In the service taxi on the way from the Hawarra checkpoint to Ramallah, I sat next to a well-dressed Palestinian man named Sami. Sami, who is from Nablus, works in a television station in Ramallah, creating visuals. We struck up a conversation after he informed me, in perfect English, that the service taxi would be an extra 5 shekels per person, due to its having waited at the checkpoint.
Sami’s family lives in the old city of Nablus, not too far from the site of the bulldozed house where Barnaby and Greg’s attempted kidnapping took place. He told me that he had watched as the IDF bulldozed the house while the family, hiding from mortar attack, was still in the basement. He told me that he would have rather died in his own house than spent three days blindfolded and handcuffed in the Hawarra detention camp during the Second Intifada. And with a tone of utter certainty and calm, he told me that he had “no doubt the Third Intifada is coming.”
In that one statement, Sami perfectly summed up the problem. It is a sentiment that permeates every conversation I had; it is an overwhelming sense of resignation, of futility, of desperation. On both sides.
When I would ask an Israeli what were the hopes for peace, they would usually tell me that “we want peace but they do not.” And when I put the same question to an Arab, I would get the same response. Not one person expressed optimism, few used the word hope. When I left Israel, I felt the same way.
It’s hard to search for a resolution to a situation where everyone is at fault and no one is to blame: The IDF and the Israeli government consistently take actions that undermine the peace process. The Palestinian Authority is unable to provide law and order in its own strongholds. Hamas and other organizations ensure that Palestine remains a war zone, propped up by money and aid from foreign governments. The West, though especially the U.S. and Britain are responsible for a post-colonial Middle East that was doomed from the very first slicing up of the region; yet no Western country has made a long-term commitment to a peace process (Oslo came at the end of the Clinton Presidency, the Road Map was virtually abandoned, and now Annapolis comes with less then a year and half left in the Bush presidency).

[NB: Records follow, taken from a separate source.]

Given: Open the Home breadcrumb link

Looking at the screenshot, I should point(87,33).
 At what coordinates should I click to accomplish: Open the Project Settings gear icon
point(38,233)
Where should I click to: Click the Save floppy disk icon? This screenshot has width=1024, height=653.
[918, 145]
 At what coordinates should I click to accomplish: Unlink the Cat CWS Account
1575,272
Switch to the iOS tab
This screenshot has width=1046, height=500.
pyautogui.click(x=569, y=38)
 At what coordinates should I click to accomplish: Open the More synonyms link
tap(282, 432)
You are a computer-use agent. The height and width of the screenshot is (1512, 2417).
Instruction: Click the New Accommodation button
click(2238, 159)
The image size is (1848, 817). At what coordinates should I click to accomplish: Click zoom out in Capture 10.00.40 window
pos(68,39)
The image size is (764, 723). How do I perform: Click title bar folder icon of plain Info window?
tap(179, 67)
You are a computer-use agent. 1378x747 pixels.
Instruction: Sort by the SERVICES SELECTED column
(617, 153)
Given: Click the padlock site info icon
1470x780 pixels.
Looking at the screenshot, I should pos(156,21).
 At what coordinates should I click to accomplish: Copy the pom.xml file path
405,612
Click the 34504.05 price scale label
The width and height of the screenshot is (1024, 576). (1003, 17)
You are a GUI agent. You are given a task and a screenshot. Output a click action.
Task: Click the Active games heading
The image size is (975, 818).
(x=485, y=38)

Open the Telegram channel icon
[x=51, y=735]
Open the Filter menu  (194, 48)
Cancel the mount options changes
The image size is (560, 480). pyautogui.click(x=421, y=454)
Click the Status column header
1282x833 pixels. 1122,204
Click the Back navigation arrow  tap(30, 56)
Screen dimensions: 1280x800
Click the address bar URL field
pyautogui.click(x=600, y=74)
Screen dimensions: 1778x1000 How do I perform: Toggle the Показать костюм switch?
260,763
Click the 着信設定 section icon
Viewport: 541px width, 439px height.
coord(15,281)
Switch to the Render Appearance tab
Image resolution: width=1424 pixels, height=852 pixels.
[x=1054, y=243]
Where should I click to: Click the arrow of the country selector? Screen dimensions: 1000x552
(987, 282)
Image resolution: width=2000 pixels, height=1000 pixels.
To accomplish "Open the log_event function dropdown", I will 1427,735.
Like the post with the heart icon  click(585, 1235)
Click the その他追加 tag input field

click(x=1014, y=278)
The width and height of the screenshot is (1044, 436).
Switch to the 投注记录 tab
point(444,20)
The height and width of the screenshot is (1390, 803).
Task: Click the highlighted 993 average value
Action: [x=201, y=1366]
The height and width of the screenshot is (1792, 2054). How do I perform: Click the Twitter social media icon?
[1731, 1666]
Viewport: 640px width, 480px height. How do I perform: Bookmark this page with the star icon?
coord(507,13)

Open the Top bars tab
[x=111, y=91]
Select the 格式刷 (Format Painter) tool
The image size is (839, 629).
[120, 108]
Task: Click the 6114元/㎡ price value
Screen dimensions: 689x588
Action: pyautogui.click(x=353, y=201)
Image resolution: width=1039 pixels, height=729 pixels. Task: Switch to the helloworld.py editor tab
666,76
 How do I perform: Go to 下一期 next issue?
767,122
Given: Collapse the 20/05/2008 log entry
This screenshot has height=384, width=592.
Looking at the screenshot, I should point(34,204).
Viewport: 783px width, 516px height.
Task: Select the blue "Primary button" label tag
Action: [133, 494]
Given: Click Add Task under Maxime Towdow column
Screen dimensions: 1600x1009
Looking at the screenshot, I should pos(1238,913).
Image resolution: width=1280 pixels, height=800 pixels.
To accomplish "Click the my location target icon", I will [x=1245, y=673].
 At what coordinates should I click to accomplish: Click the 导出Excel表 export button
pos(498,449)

The other problem is that no one has articulated what peace would actually look like. One thing that is clear is that current visions of peace are often incompatible. While Hamas refuses to recognize Israel, Settlers seek to surreptitiously expand Israel’s future borders (based on the belief that any future UN agreement will draw borders based on the “facts on the ground,” i.e. the number of Jews in any area).
I would like to end this post an “up-note,” but I just don’t know what that would be. I do believe that one day there will be peace in Israel/Palestine; I just don’t know what that peace will look like or how long it will last for. For thousands of years, people have been fighting over this land; this conflict is written on every stone and every olive grove.